Devise a succinct way to assess quality of a feature and/or the entire release, with information pulled from various sources.

Requirements

  • Must be easy to communicate how to do
  • Must be easy to communicate factors outward
  • Must not take unreasonable effort to gather information
  • Must be something that can reasonably done regularly so we can plot quality over time.

Product of Quality Assessment

  1. An estimate of quality for that feature at that time.
  2. Preferably a confidence factor for that estimate.

Brainstorming

In this section, thoughts on how we should best do this can be gathered. Create a sub-section with your name(s) and add thoughts to that.

Geo & Juan (meeting)

Sources

The first thing we did was try to enumerate the various sources we could poll to find out quality. We also gave a rating on those sources based on whether they were:

  • Easy or Medium to gather from.
    • Easy means can be automated or otherwise gathered quickly
    • Medium means must be parsed with human intervention

and...

  • represented Discrete or Fuzzy data
    • Discrete means clear and probably numeric
    • Fuzzy means it requires interpretation

That gave us something like this:

Quality Sources
Source Difficulty Clarity Notes
Bugzilla E/M D feature-specific stats require whiteboarding (M), release stats don't (E)
QA owner experiences E F Feeling from usage/testing/etc.
Dev owner opinion E F Easy assumes good rapport
Other internal opinions E/M F Ease depends on how many you gather and how
Crash Stats M D Very clear data, but must be triaged for relevance
Changelog entries M D Mostly for measuring confidence, more churn == less confidence.
Input M F Requires fair amount of effort to understand trends
Litmus results M F Results must be triaged
Community posts to lists, etc. M F Not very reliable unless we ask
SUMO experience M F Easy to get, but must be triaged for relevance

Assessment Conclusions

Our early conclusions from that survey is that a split strategy may be the most appropriate:

Continuous numeric stats of the discrete quality sources
  • Bugzilla stats
    • Bug velocity (opened vs. closed)
    • # of open bugs
  • Crash stats
    • # of relevant crashes

All of these still require some degree of human intervention. Crash stats require triage, and Bugzilla requires active maintenance for proper classification of bugs via whiteboarding and/or components if they're to be broken down per-feature.

Still, these are the sources that provide numbers. Rather than rolling into "one true index," simply displaying these numbers separately with a frequent update cycle will communicate huge amounts of information.

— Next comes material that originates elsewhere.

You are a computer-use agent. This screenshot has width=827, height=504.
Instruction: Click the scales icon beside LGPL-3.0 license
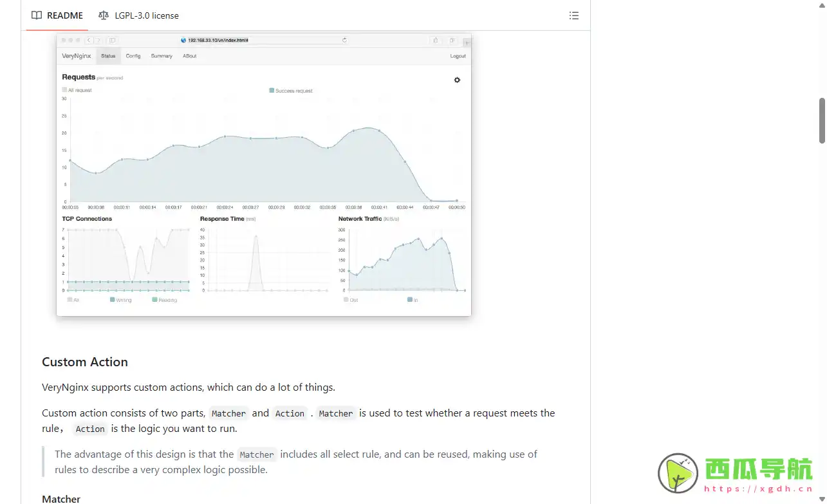pyautogui.click(x=104, y=15)
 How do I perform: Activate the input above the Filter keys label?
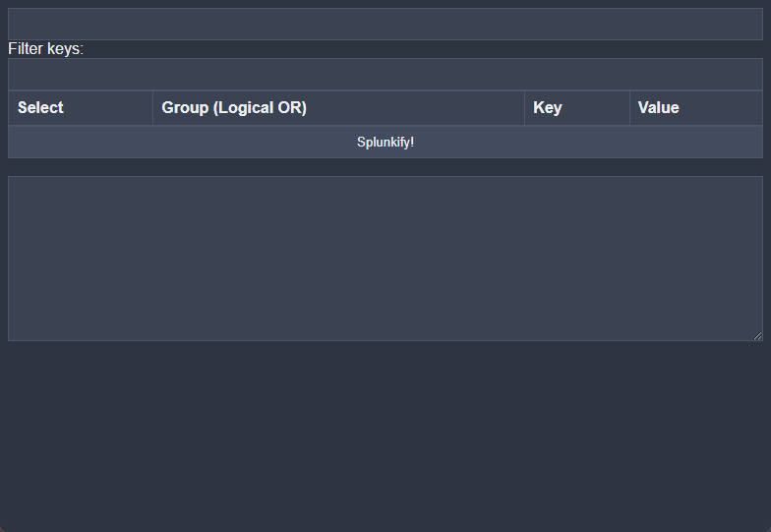point(386,25)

Note that crash stats may not really be a per-feature thing, and may be more relevant for the release quality as a whole. Also, if Bugzilla stats aren't broken down by feature, the process can be completely automated with minimal intervention.

A low/medium/high value reported by the QA feature owner after considering the discrete and fuzzy sources.
  • Scores above
  • QA owner experiences
  • Dev owner opinion
  • Other internal opinions
  • Input
  • Litmus
  • Community posts
  • SUMO

The QA owner generally has a very good idea what the quality of their feature is. The challenge here is backing up that opinion externally and making sure it's well-informed.

By creating a checklist of standard sources to query and requesting brief documentation of the results of doing that, periodic reports can be made that are very defensible. These could be done on a regular basis (e.g. weekly), or done as needed with a deadline several days before any given release.

The feature-by-feature conclusions can be rolled into a colored matrix for easy review of a given release.

Confidence Conclusions

In addition, a confidence factor was discussed. The primary elements of confidence we identified are:

  • Number of recent changes to feature, especially since assessment (churn)
  • Flux in the quality assessments themselves (consistency)
  • How many sources could be queried for the report (diligence)

We could attempt to express this as a rolled-up stat. However, as this is also fuzzy, it may be simpler to keep it at "high, medium, low," with documentation of the factors above.

Other Conclusions

We also discussed which features need this level of treatment. Initial thoughts were that legacy features with no recent changes may not require this degree of diligence.

Confining this process to "hot" features will make it very achievable, albeit with the risk that something will be missed due to a misunderstanding of dependencies.

With that in mind, it was raised that an automated process for scraping the changelogs and highlighting which features are touched would be very useful. Depending on the granularity of that mapping, this could either be very achievable or very high maintenance, so would need to be considered carefully for cost vs. benefit.